Networking in a distributed environment can be complicated. Let’s use a hypothetical example of a web application deployed as microservices in Kubernetes. Containers must be able to communicate with each other; for example, we have a Java app running on Tomcat served by Nginx for the application’s frontend.

Pods must be able to connect to other pods. In our example, the frontend sends requests to a REST API connected to a database deployed as a StatefulSet in another Pod. Kubernetes assigns each Pod an IP address, which lets them send requests to each other.

However, as Pods are destroyed and created, the IP addresses will change. Kubernetes uses the Service object as an abstraction to define a logical set of Pods, labels and selectors to access them.

Our web application also needs to be available outside the cluster. We’ll examine how traffic receives and responds to requests outside the cluster.

Container to container networking

A Pod is a logical host, and each Pod is assigned a network namespace, which is a logical networking stack that provides isolation between network devices. Containers in a Pod have the same IP address assigned to the Pod’s networking namespace, which means that containers within a Pod can communicate using localhost. In our example application, the nginx container at port 80 is a reverse proxy for the Java application at port 8080. At this point, neither the Java application nor the reverse proxy is available outside the cluster. We could define a nodePort, a LoadBalancer, or Ingress to expose the pod outside of the cluster, but we’ll address that later.

Container to container networking

What does this look like in code?

// Create the frontend Pod.
const pod = new k8s.core.v1.Pod("frontend", {
    spec: {
        restartPolicy: "OnFailure",
        containers: [
            {
                name: "nginx",
                image: "nginx",
                resources: {requests: {cpu: "50m", memory: "50Mi"}},
    ports: [{ containerPort: 80 }],
            },
            {
                name: "webapp",
                image: "java_app",
                resources: {requests: {cpu: "50m", memory: "50Mi"}},
    ports: [{ containerPort: 8080 }],
                command: [ "catalina.sh", "run"],
            }
        ],
    }
}, { provider: provider });

Pod to Pod networking

In our the web application example, the REST microservice and the database are deployed in separate pods. The frontend pod sends requests to the REST microservice, which sends requests to the database and returns data to the frontend application.
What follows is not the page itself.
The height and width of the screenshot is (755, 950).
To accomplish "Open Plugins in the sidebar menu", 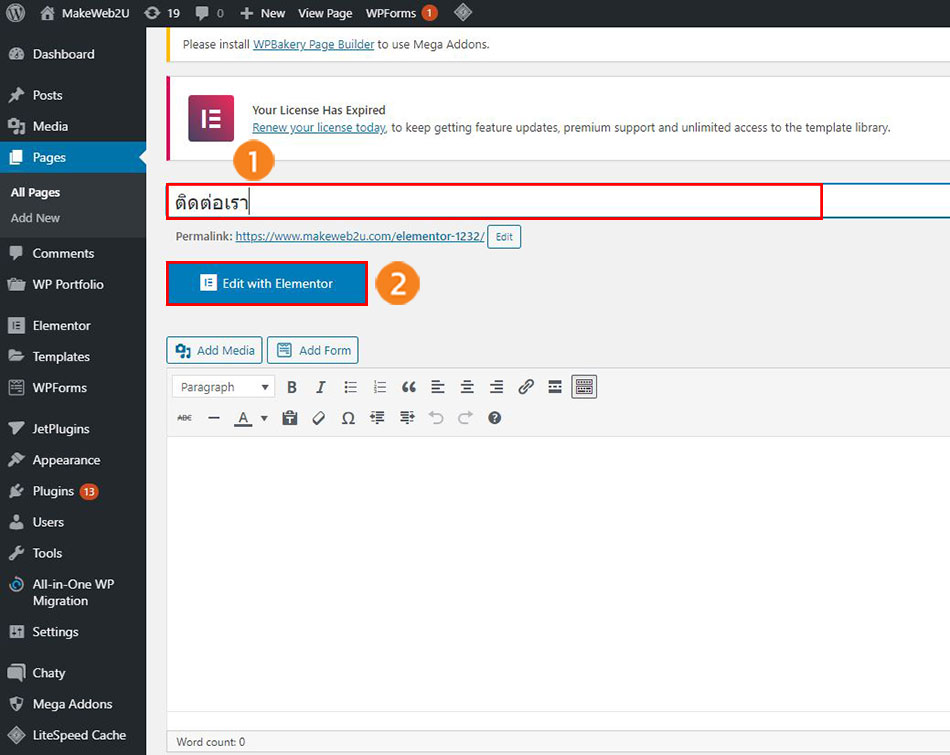I will (x=53, y=491).
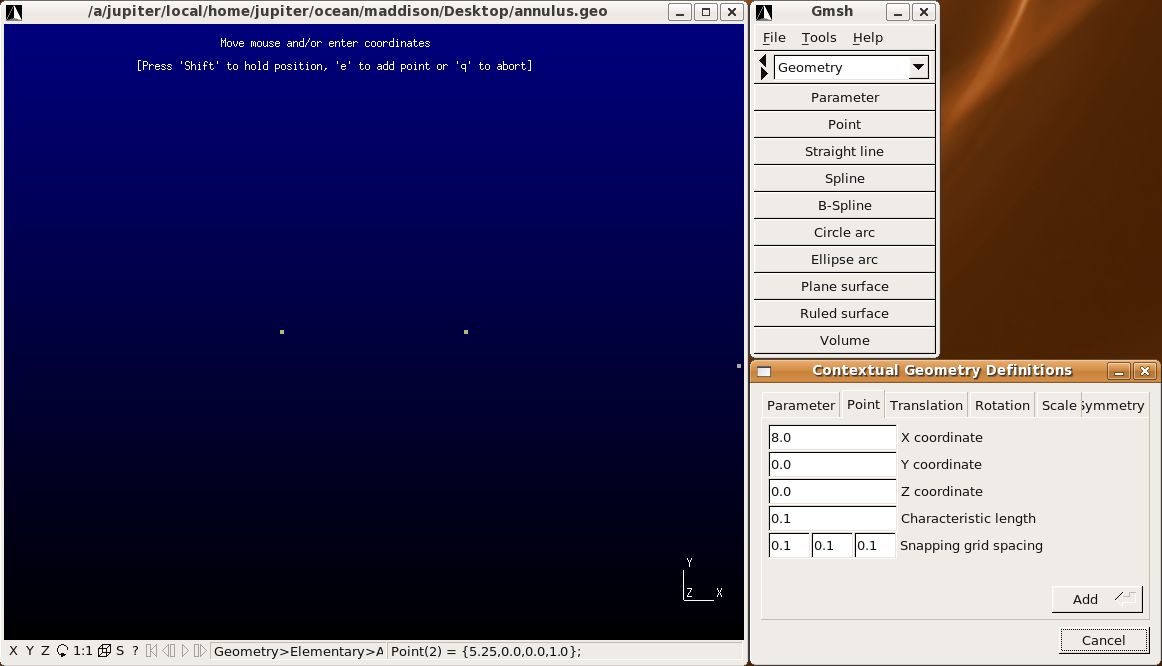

Pods can communicate with any Pod on any Node without a NAT (Network Address Translation). Pod to Pod networking is accomplished through a virtual ethernet device on the Node. Each Pod connects to a virtual ethernet device (called vethx) that acts as a tunnel between the Pod and the Node. A network bridge (called cbr0) connects the Pod’s network stack to the Node’s network by creating a single aggregate network from multiple networks.

Pod to pod networking

A Pod can communicate with Pods on different Nodes. If the Pod isn’t found on the Node, the network bridge goes to the cluster level to map the IP address ranges to nodes. Once the Pod with the matching address range is found, the request is sent to the target Pod. In our example, the webapp sends a request to the database (10.0.20.1) on another node.

Pod to node networking

Pod to Service networking

Pods are ephemeral, Kubernetes add or destroy pods when scaling up or down, applications crash, and runtimes reboot. Pod IP addresses are dynamic; Services are built to ensure that network traffic reaches the correct Pod by managing the state of Pods.

Kubernetes assigns a virtual IP address called a clusterIP when a Service is created. Multiple Pods can be associated with a service, and Kubernetes load-balances requests to Pods associated with a Service. Kubernetes keeps track of changing IP addresses through these three methods: iptables, IPVS, and DNS.

Let’s take a look at iptables, which is a common case. Each node has a kube-proxy which maintains a table of IP addresses for nodes. The table keeps track of how to reach Pods inside or outside your cluster. Kube-proxy watches for the addition and removal of Service and Endpoint objects, which are the list of addresses (IP and port) of endpoints that implement a Service.

Iptables use fewer system resources because traffic is handled by Linux netfilter, a packet filtering framework inside the Linux kernel. This means that routing traffic doesn’t require switching between the user space where Kubernetes is running and makes use of the host system’s kernel network stack, which also makes it more reliable.

In iptables mode, if the first Pod selected fails to respond, the connection fails. You can use readiness probes to tell kube-proxy which pods are healthy as in this example.

There are other methods of Pod to Service networking, such as:

userspace with kube-proxy.
IP Virtual Server (IPVS), an in-cluster load balancer that uses more efficient hash tables that scale better than iptables.
DNS running as a Kubernetes service

We’ve reviewed how packets are routed between Pods and Services, but how does this work in practice? A Service is a logical collection of pods with a policy that defines access among them. Pods are grouped into a Service with labels and selectors. In our web application example, we can label Pods with “webapp” and declare the service’s selector.

Pod to service networking

Below is an example of how to create a service with code.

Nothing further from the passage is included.